Binboi may collect account information such as name, email address, avatar, and sign-in metadata when authentication providers are enabled.

The product also stores access-token metadata such as token name, prefix, creation time, last-used time, revocation state, and a secure hash of the token. Raw token values are not stored after creation.

For operating the tunnel platform, Binboi may process tunnel metadata, request counts, byte counts, event logs, IP information, and webhook or request metadata that passes through the relay.

We use data to operate the control plane, authenticate CLI sessions, maintain audit trails, prevent abuse, debug failures, and improve the reliability of the product.

If you enable AI-assisted search or summaries, the assistant uses server-side context and optional environment-configured model access to answer product questions. Secrets are not intended to be sent to the client browser.

Binboi is built for developer workflows, not for silently processing unlimited sensitive production traffic.

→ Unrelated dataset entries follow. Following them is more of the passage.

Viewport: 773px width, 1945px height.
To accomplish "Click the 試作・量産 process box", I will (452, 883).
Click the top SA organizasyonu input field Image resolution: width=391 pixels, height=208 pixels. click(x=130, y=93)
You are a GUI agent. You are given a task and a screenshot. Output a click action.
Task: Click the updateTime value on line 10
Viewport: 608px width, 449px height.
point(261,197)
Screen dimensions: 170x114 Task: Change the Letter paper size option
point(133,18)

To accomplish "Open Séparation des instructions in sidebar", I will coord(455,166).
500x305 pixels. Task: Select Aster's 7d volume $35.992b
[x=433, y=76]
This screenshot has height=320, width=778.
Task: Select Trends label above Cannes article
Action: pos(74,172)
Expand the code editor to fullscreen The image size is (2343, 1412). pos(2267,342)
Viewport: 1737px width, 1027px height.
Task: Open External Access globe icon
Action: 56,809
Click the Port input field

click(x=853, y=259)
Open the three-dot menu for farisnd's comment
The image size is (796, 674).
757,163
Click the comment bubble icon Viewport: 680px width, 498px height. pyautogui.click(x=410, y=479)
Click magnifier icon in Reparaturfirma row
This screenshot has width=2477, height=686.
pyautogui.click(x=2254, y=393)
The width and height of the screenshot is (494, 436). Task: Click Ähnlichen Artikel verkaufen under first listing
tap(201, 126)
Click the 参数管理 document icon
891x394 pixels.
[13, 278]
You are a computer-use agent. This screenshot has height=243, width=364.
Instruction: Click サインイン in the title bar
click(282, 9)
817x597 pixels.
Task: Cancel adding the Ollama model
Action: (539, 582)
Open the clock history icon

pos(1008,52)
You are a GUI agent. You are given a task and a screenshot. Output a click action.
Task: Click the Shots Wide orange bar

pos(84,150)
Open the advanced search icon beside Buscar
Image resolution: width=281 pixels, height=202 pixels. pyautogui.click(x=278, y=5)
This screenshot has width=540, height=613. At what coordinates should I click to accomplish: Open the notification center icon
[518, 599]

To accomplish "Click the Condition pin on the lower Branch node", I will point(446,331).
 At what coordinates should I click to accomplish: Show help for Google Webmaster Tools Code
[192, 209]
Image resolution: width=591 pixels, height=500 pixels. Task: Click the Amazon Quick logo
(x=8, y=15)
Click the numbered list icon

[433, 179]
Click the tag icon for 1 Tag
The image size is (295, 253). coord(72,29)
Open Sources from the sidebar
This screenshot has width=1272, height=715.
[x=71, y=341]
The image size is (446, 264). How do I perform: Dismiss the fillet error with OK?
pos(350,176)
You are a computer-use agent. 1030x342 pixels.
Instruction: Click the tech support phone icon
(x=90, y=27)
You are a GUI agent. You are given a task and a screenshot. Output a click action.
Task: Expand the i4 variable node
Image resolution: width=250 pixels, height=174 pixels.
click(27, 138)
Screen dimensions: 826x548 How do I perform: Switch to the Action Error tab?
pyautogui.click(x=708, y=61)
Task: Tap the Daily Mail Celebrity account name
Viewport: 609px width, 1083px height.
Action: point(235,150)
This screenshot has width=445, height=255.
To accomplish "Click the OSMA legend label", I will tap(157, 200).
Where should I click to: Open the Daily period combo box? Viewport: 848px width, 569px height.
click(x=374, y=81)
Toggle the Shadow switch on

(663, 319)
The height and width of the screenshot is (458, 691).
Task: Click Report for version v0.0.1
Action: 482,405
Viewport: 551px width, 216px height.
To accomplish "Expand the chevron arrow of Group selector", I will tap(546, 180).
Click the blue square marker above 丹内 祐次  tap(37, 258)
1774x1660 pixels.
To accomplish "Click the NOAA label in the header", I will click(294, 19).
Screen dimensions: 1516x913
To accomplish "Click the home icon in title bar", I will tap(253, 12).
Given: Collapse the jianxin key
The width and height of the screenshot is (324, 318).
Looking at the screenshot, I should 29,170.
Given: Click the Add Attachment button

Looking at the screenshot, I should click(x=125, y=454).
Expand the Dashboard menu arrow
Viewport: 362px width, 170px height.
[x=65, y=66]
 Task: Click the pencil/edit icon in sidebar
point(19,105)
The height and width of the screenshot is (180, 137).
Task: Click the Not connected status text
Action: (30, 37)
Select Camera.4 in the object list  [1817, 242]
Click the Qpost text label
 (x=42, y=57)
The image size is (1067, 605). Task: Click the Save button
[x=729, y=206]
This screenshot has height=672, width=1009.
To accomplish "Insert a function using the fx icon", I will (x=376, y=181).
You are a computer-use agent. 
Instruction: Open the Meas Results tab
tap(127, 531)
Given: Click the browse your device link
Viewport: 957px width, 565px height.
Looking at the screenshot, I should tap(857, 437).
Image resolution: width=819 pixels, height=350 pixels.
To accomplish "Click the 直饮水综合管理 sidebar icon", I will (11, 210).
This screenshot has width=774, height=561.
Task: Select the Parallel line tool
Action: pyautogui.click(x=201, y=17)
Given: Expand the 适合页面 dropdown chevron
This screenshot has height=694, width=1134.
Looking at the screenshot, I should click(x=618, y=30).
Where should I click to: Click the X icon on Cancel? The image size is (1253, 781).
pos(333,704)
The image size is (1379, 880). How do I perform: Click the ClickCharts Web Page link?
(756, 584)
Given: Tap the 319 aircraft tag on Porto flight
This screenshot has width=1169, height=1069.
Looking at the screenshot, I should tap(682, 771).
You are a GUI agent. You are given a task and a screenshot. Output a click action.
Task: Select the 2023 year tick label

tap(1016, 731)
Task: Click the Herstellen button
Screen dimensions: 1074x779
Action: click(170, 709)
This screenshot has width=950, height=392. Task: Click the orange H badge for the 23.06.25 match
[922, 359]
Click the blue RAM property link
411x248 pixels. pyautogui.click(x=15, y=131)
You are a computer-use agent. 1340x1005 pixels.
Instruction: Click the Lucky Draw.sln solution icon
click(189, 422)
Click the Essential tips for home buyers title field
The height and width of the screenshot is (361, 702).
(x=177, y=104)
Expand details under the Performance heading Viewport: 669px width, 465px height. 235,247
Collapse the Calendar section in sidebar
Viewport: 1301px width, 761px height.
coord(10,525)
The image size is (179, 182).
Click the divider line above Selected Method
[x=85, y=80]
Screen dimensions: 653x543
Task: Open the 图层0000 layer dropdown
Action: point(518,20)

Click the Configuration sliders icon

Operators should avoid tunneling highly regulated or internal-only systems through public URLs unless they control the deployment, logging, domain, and security boundaries.

Where request or webhook inspection exists, it should be treated as operational tooling. Keep payload retention narrow and avoid sending secrets that do not need to traverse the tunnel.

Account records, token metadata, and event logs may be retained for operational, security, and audit purposes for as long as reasonably necessary.

Where practical, operators can revoke tokens, delete local data stores, or remove self-hosted infrastructure to limit retained information.

Binboi stores access tokens as hashes plus prefixes, uses revocation states, and aims to keep operational credentials separate from dashboard account access.

No software system is perfectly secure, especially in early-stage infrastructure products. Operators remain responsible for deployment choices, network exposure, firewall rules, and edge TLS.

If you have privacy questions, requests, or concerns, contact the project operator through the repository or the company channels referenced on the Binboi website.

This privacy policy may evolve as Binboi adds managed infrastructure, billing, more formal data processing relationships, or broader team features.